ここのところのアルバイトは、移動手段がもっぱらアキラの車だったものだから、装備品といった持ち運びに困るものはトランクにつっこむ日々が続いていた。アキラはその職業柄銃や剣を携帯することが特別許されている特殊な職業である。おかげで怪盗団はアキラがルブランに滞在することをかぎつけてから、アジトがルブランなのをいいことに自分の荷物まで近くの契約駐車場に止めてあるアキラの車に押し込めるようになってしまっていた。アキラは注意はするもののとがめはしない。銃刀法違反などのリスクはいつだってつきまとうのだ、一般市民の隠れ蓑をしている彼らは。そのめんどくささは高校生時代にいやと言うほど味わっているそうだから、むしろアキラは理解者だった。それに味を占めた怪盗団の荷物は増えることはあっても減ることはない。おかげで彼女ができても乗せられないとアキラは冗談めかしてわらっている。そんな暇がないくらい忙しくしてやると思いながら、来栖はここにいるのだ。

 

これが終わったら、悪魔討伐隊の標的である大物政治家を教えてもらう約束をしているのだ。なにがなんでもアキラには人間として生きてもらわないと困る。そう告げるとアキラはちゃっかりしてるなあと笑うのだ。もちろん来栖にとってはそれだけではもうすでになくなっているのだけれども。

 

「さあ、ついた」

 

それはアキラの過去に影を落とす事件の集結をまってからと決めている。だから来栖は車から降りて大聖堂を見据えるのだ。モルガナは二足歩行の黒猫になっている。

 

「メメントスの浸食がひでーな、これじゃシャドウにつられて悪魔がよってきちまう」

 

「これじゃ、ツギハギさんたちは一般市民の保護に手間取ってるのかもしれないな。
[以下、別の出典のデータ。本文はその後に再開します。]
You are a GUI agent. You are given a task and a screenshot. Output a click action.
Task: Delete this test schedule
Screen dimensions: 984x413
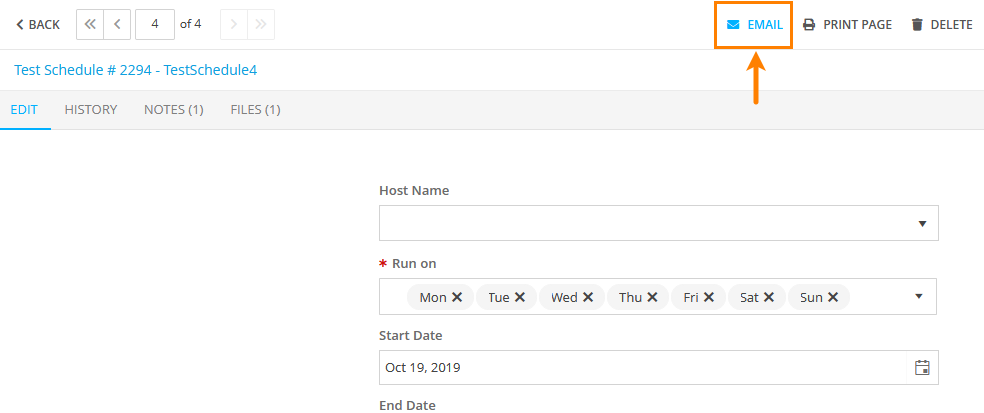(x=941, y=25)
想定より人員がさけなかったのかもしれない。これは作戦が長引いてるのかもしれないな。応援にいかないと」

 

アキラはためいきだ。いつもの悪魔討伐隊の抱えているジレンマを思い出したのだろう。

 

「怪盗団の出番てわけだな」

 

「そういってくれると助かるよ、ジョーカー、モナ」

 

「なにいってるんだ、俺たちだけじゃないだろ」

 

「ああ、そうだね。ありがとう」

 

来栖の言葉にアキラはうれしそうに笑う。そしていつのまにか変わっていた怪盗服を翻し、来栖たちは大聖堂に侵入を決行したのだった。